The Center for American Progress says while the currently accepted standards for an area of land or ocean to be counted as protected include national parks, wildlife refuges, national marine sanctuaries, national monuments, state parks, permanent conservation easements and national wildlife refuges; the 30×30 goal should also support the conservation efforts of private landowners, working waterfronts and the private sector, which could allow for ranching uses to remain.

Many national monuments, including the Canyons of the Ancients National Monument in Colorado, allow ranching through traditional gathering and livestock grazing permits.

But ranchers are skeptical of national monuments and other land preservation-by-proclamation techniques, an attitude which dates back to the Sagebrush Rebellion and its biggest supporter, President Ronald Regan, in the 1970s and 80s.

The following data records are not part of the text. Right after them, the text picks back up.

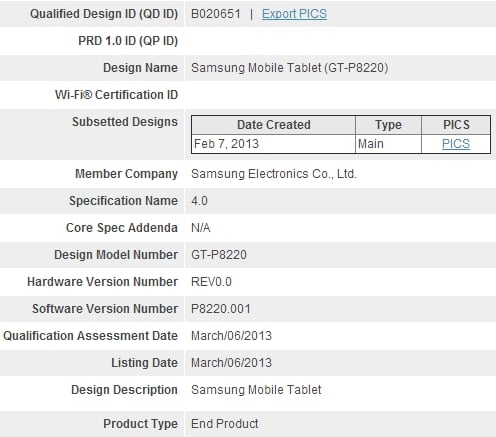Image resolution: width=496 pixels, height=437 pixels.
Task: Click the Listing Date value March/06/2013
Action: [x=231, y=363]
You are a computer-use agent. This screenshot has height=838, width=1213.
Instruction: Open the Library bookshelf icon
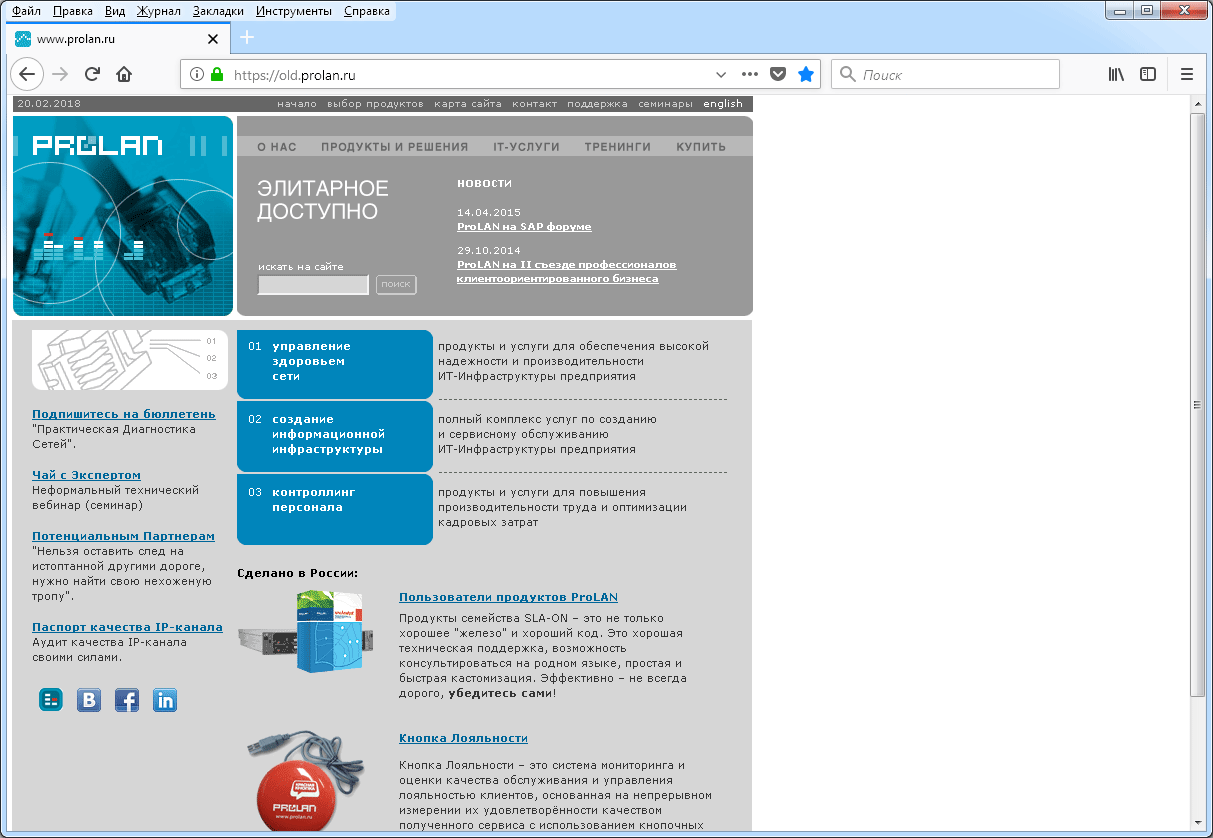(x=1117, y=74)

The Sagebrush Rebellion left a legacy in the West which spurred efforts like the Bunkerville standoff in 2014, led by rancher Cliven Bundy.

Bundy was also a supporter of the Capitol insurrection on Jan. 6.

“Today President Trump had hundreds of thousands of people and he pointed the way — pointed toward congress and nodded his head go get the job done. We the People did clear the chambers of Congress and 100,000 should have spent the night in the halls and 100,000 should have protected them,” Bundy posted on Jan 6.

In January, Carl Segerstrom with High Country News wrote about the Sagebrush Rebellion’s connection to environmental efforts of that era.

“The original Sagebrush Rebellion of the mid-to-late-1970s — which inspired the modern Bundy-led standoffs but were not nearly as paramilitary — came in response to federal public-land laws like the Federal Land Policy and Management Act, Wilderness Act and Endangered Species Act, which increasingly restricted how natural resources could be used,” Segerstrom wrote.

Segerstrom interviewed Daniel McCool, a political science professor at the University of Utah, following the Jan. 6 Capitol insurrection.

“The roots of the Sagebrush Rebellion were when they no longer got what they wanted,” McCool said. “There’s a direct line from there to the Bundy groups active today.”

Active today

Margaret Byfield, daughter of Sagebrush rebel Wayne Hage, is currently assisting ranchers in fighting the 30×30 plan in Nebraska.

“A federal bureaucrat in Washington, D.C., can’t match that institutional knowledge and love for the land,” she told the Fence Post in Greeley.

But on the other side of I-25, the 30×30 plan finds one of its strongest supporters in Congressman Joe Neguse, whose district extends from Ft. Collins to Avon.

“A commitment to conserve 30% of America’s lands and oceans by 2030 is absolutely essential and as many scientists suggest is a minimum step that must be taken to pull us back from the tipping point that nature and our climate have reached,” Neguse said in February of 2020, when he introduced the “Thirty by Thirty Resolution to Save Nature” along with Rep. Deb Haaland, who is now in charge of Bureau of Land Management areas as the Secretary of the Interior.

On Wednesday, Neguse will join a listening session hosted by The Wilderness Society from 6:30 to 7:30 p.m. People interested in the 30×30 plan can register to join online on EventBrite.com.